[HGG02-P03] Cost sharing and free water policy in semi-arid rural Kenya
Keywords:Domestic water supply, rural areas, Kenya
The waterworks and boreholes with support of NGO, JICA, etc. in the study area have supplied water with the cost sharing principle, especially after the water sector reform by 2002 and the 2016 Water Acts. On the other hand, in 2013 and afterwards, the transfer of water supply authority from the National to County governments progressed, and in Machakos, the Governor and Members of County Assembly (MCAs) established many new boreholes towards the general elections in 2017, beginning to supply people free water. This study reports water uses among the people, the relation between cost sharing water provision and free water policy, and the influence of politicization of water provision on its socio-economic sustainability, especially focusing on the following two points.
(1) Catchment areas of water sources and water use
Many existing studies do not consider that water may be used for a productive purpose. This study therefore selected sample households supposing competition between domestic water use and water supply for dairy cattle. It conducted a household random sampling (20%) in 16 Kilembwa villages with the waterworks network nearby and comparatively many dairy cooperative members, and in 9 Kangii village with no waterworks and few cooperative members. It conducted around 200 interviews with these sampled households and cooperative members in the area.
(2) The influence of County free water policy on cost sharing principle of existing boreholes
An NGO-supported borehole with cost sharing principle started to operate in 2009, but it was suspended due to accounting problem of its water committee.
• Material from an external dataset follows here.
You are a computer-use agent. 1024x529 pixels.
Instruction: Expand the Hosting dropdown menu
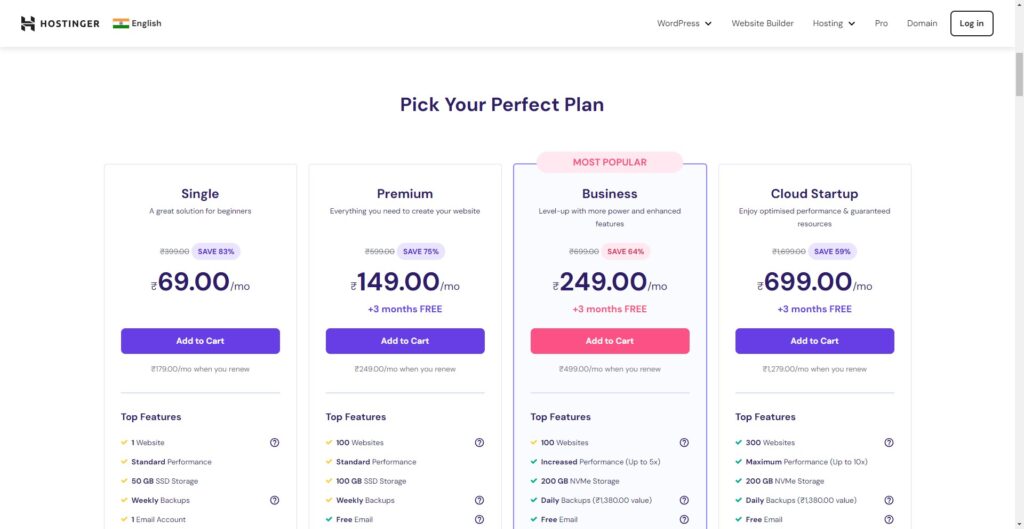833,23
The County Government, with an initiative of a local MCA, took over and rehabilitated it, and is supplying people free water from 2017. Views of the local administrative officers and water committee members on this free water policy are in disagreement: some are in the skeptical opinion which casts doubt on the financial strength after the next elections, and others credited the positive statement that understands and supports the policy as encouraging water supply to the poor and avoiding the accounting problem.
Since the cost sharing borehole supported and established by JICA in 2013 was located in the neighborhood of the above-mentioned rehabilitated county borehole with free water, the number of its users decreased, and in spite of water abundance, it stopped operating in 2017 after the vicious circle of a pump fuel financial deficit, a lowering utilization level, and rising "salt" concentration.
The study found some cases in which an NGO and church institution refused to make free their water provision despite the request by the County Government and a ruling party MCA, and a case where the same request resulted in refusal and interruption of an NGO borehole development. This is because they tried to secure socioeconomic sustainability of water supply and avoid politicization of borehole provision by those in power.